**Given information:**
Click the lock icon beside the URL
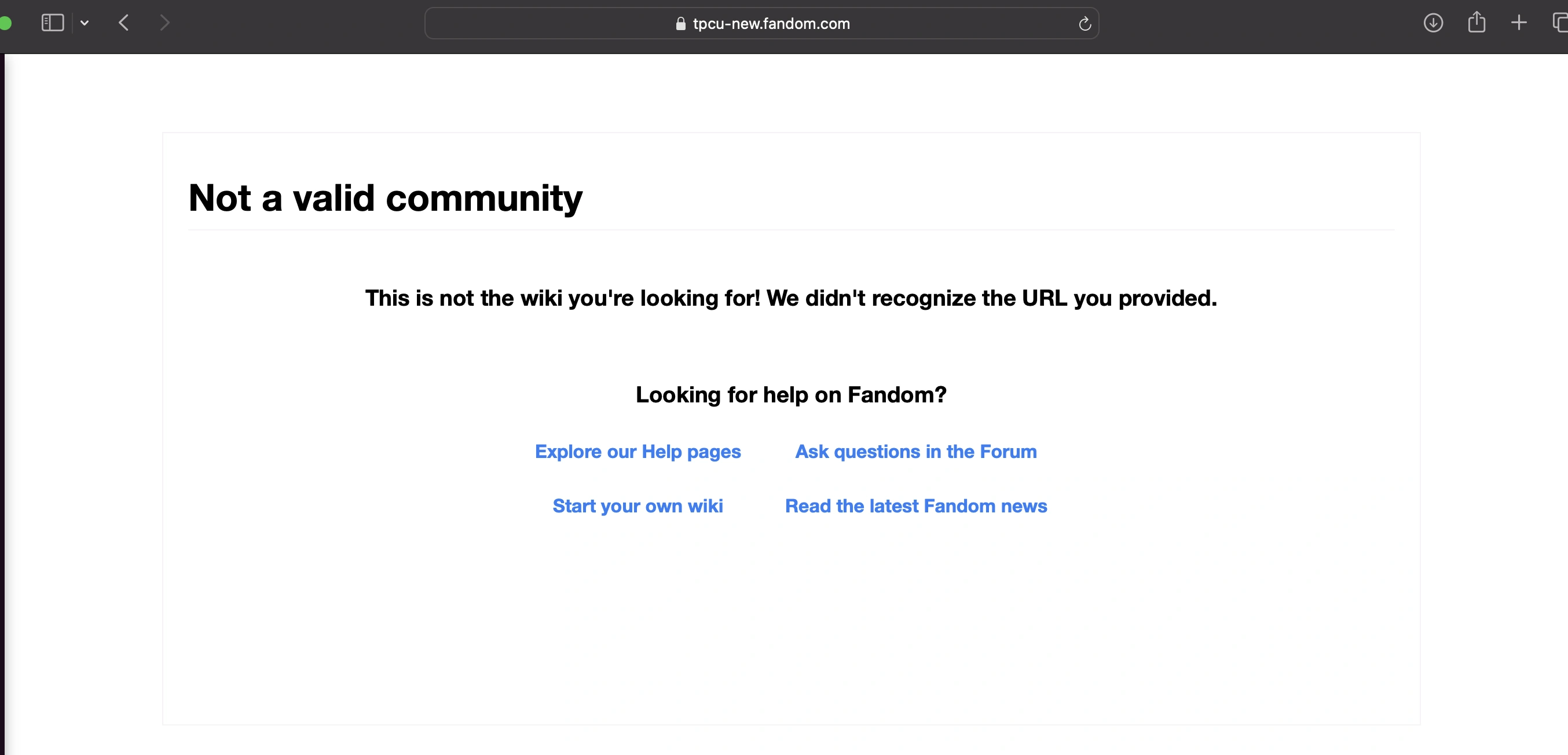pos(680,24)
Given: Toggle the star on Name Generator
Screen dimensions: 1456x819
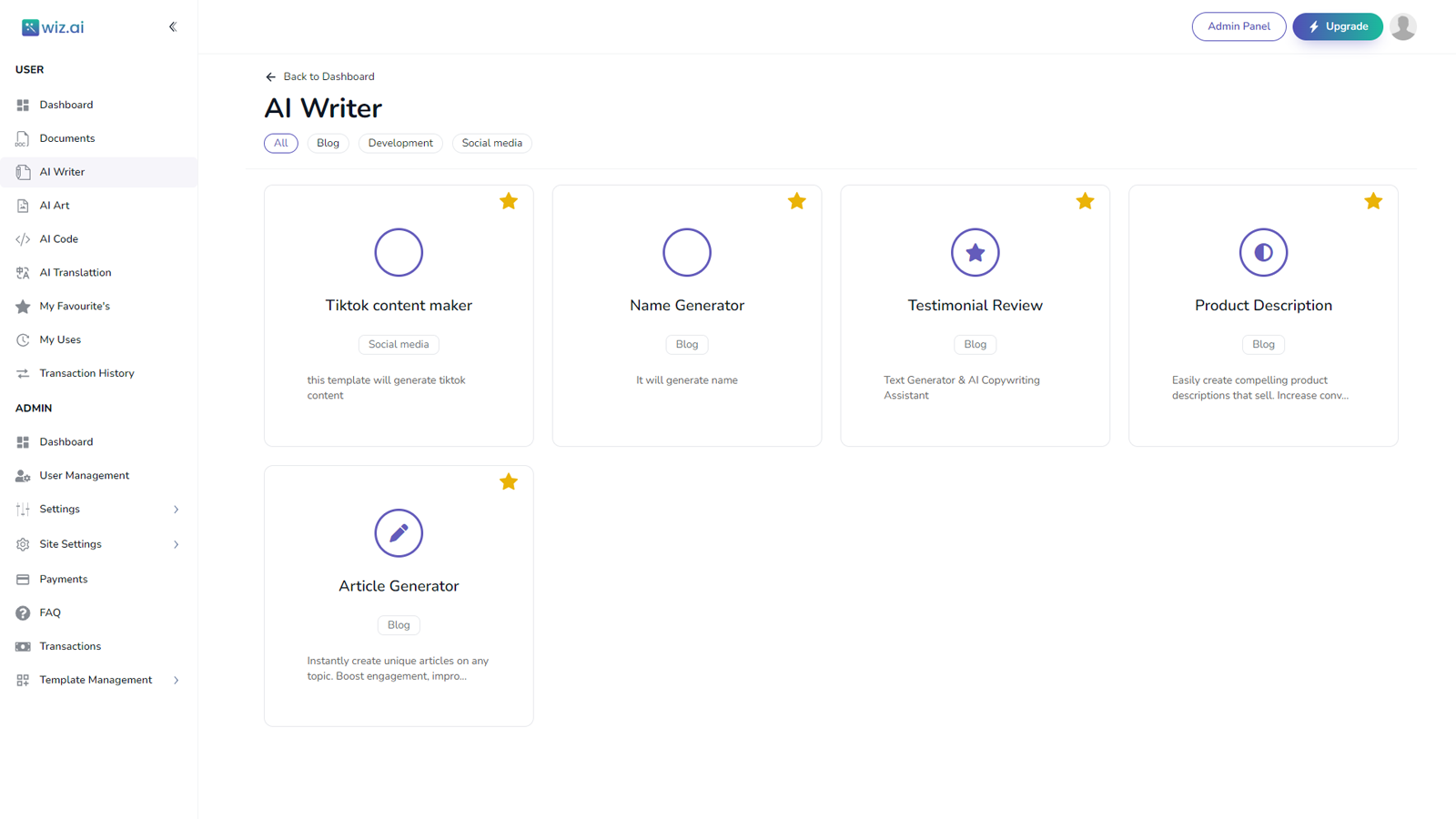Looking at the screenshot, I should pos(797,200).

**What to work on:** All the lines above are to be reproduced exactly, except the pictures.

**Answer:**
Click the lock icon beside the URL
pos(680,24)
Given: Toggle the star on Name Generator
Screen dimensions: 1456x819
Looking at the screenshot, I should pos(797,200).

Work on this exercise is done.